Daninda terkekeh pelan, "yang kesepian kamu kali. Maka dari itu cepat-cepat nikah."

 

"Sedang aku usahakan," jawab Daniel dalam.

 

"Semoga  berhasil!" ucap Daninda spontan dan memberi semangat dengan kaku.

 

Dan telepon itu berlanjut. Ada saja yang dibicarakan. Suara Daniel yang berat kadang membuat jantungnya berdebar kencang. Namun Daninda berusaha untuk mengabaikan sesuatu yang aneh pada dirinya.

 

***

 

"Mas, Daniel baik ya?" Deira sedang duduk di meja rias memakai cream malamnya. Kusuma duduk di ranjang. 

 

"Kamu kenal di mana sih sama dia?" Kusuma ingin tahu.

 

"Aku dikenalin sama Daninda." Deira belum berani cerita mengenai Daniel yang ada hubungannya dengan Pricilla. "Menurut kamu mereka cocok nggak?" 

 

"Siapa?"  

 

"Daniel sama Daninda." Ia melihat ekspresi suaminya dari cermin. 

 

"Umur dia berapa?" Kusuma mulai interogasi.  

 

"Tiga puluh sembilan, kalau nggak salah Daninda pernah cerita."  

 

"Bedanya lumayan jauh dong?" timpal Deira. 

 

"Duh, kalau umurnya segitu, terus tampangnya kayak Daniel. Aku juga mau kali. Daniel nggak ke ciri umurnya udah rawan buat nikah." Deira lagi-lagi keceplosan.  

 

"Oh, begitu ya?! Kelewat rawan kali!!" ucap Kusuma tertahan, matanya melotot. Tiga puluh sembitahun belum menikah. Itu sudah melewati ambang batas untuk menikah.

 

"Ih, Mas cemburu deh. Kan itu cuma kiasan aja. Daniel udah ganteng dan kaya. Apa yang kurang coba? Nggak mungkin kan cewek nggak ada yang suka sama dia?" pikir Deira.

 

"Daniel gay kali," seru Kusuma. Mata istrinya terbelalak. Tubuhnya memutar lalu menatap tajam pada Kusuma. 

 

"Hush! Kalau ngomong sembarangan. Aku bisa jamin, Daniel nggak begitu!!" Deira membela Daniel.  

 

"Aku kurang setuju Ninda sama Daniel, De."

 

"Kenapa? Apa kamu masih berharap Ninda sama Damar balikkan?" tanyanya ketus. Kusuma terdiam. "Setelah pengkhianatan yang dia lakuin? Ninda bukan cewek bodoh yang akan jatuh dilubang yang sama. Kamu tau, Ninda jadi trauma untuk mulai hubungan lagi sama laki-laki. Itu gara-gara Damar!!"

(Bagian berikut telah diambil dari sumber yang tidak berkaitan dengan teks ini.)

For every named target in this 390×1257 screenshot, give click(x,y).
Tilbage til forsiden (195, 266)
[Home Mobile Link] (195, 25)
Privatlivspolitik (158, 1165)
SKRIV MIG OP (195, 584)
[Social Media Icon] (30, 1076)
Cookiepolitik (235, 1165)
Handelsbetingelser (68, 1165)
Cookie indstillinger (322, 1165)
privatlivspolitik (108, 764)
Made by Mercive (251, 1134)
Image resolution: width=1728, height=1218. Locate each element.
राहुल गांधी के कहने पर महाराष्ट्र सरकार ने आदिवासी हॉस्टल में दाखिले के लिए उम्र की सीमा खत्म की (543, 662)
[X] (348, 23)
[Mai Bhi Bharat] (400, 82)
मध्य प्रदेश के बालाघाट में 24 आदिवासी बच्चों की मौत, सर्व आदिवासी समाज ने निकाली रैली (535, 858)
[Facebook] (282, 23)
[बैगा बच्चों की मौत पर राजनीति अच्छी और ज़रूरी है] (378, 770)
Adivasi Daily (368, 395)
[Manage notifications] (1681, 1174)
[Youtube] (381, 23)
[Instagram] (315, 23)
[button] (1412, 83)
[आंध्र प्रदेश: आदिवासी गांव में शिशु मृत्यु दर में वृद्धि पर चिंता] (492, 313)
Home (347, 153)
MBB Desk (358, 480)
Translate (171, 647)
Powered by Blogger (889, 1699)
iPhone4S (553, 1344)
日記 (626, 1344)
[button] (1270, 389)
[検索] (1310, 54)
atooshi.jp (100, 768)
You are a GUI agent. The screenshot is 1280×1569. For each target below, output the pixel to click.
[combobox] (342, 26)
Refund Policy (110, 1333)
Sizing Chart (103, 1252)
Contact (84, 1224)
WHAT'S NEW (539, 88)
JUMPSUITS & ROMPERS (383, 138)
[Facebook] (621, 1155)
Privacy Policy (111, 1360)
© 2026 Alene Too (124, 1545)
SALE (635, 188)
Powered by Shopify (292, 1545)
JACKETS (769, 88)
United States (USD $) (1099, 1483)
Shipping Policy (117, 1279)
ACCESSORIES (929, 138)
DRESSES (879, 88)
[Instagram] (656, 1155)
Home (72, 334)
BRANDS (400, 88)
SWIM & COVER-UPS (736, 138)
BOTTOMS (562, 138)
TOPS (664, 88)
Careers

Kusuma menghela napas, "aku juga ingin Ninda bahagia tapi dengan orang lain bukan Daniel itu aja. Dan masalah Damar, dia bukan sahabatku lagi."

 

"Bagus kalau begitu. Aku tetap mau ngejodohin Daniel sama Ninda!!" kekeh Deira.

 

Kusuma tidak bisa berkata apa-apa lagi. Istrinya mengotot ingin menjodohkan mereka. Bukannya tidak setuju tapi Daninda baru mengenal Daniel. Apa lagi pria itu kaya, Kusuma takut jika Daninda hanya dipermainkan. Karena Daniel berkuasa. Namun melihat perlakuan Daniel pada Fahrania itu membuatnya menilai plus. Selama ini Damar tidak pernah menunjukkan sikap seorang ayah pada Fahrania.

 

***

 

Setelah berminggu-minggu Daninda mengurus usahanya. Dari mulai tempat dan juga barang-barang yang akan dijualnya. Deira membantunya menawar harga pada saudaranya. Baru beberapa hari yang lalu Daninda membuka toko suvenirnya. Di hari pertama Daniel datang membawakan sebuket bunga mawar. Yang senang tentu saja Deira. Daninda menjual dari gantungan kunci dan juga benda-benda bernilai seni yang dipasok dari Jawa Timur. Deira setia menemaninya di toko jika ada waktu luang setelah mengurus keluarga.

 

"Dan, gimana sama Daniel?" Deira berpura-pura merapikan aksesoris kalung. 

 

"Gimana apanya?"  

 

"Hubungan kalianlah," seru Deira. 

 

"Siapa yang berhubungan? Aku sama Daniel cuma teman, De."

 

Deira menghembuskan napasnya. "Cuma teman? Apa kamu nggak ada rasa suka sama Daniel?"

 

"Aku masih trauma untuk mulai berhubungan, De. Hatiku masih terluka belum sembuh total." Daninda menjelaskan kondisinya saat ini.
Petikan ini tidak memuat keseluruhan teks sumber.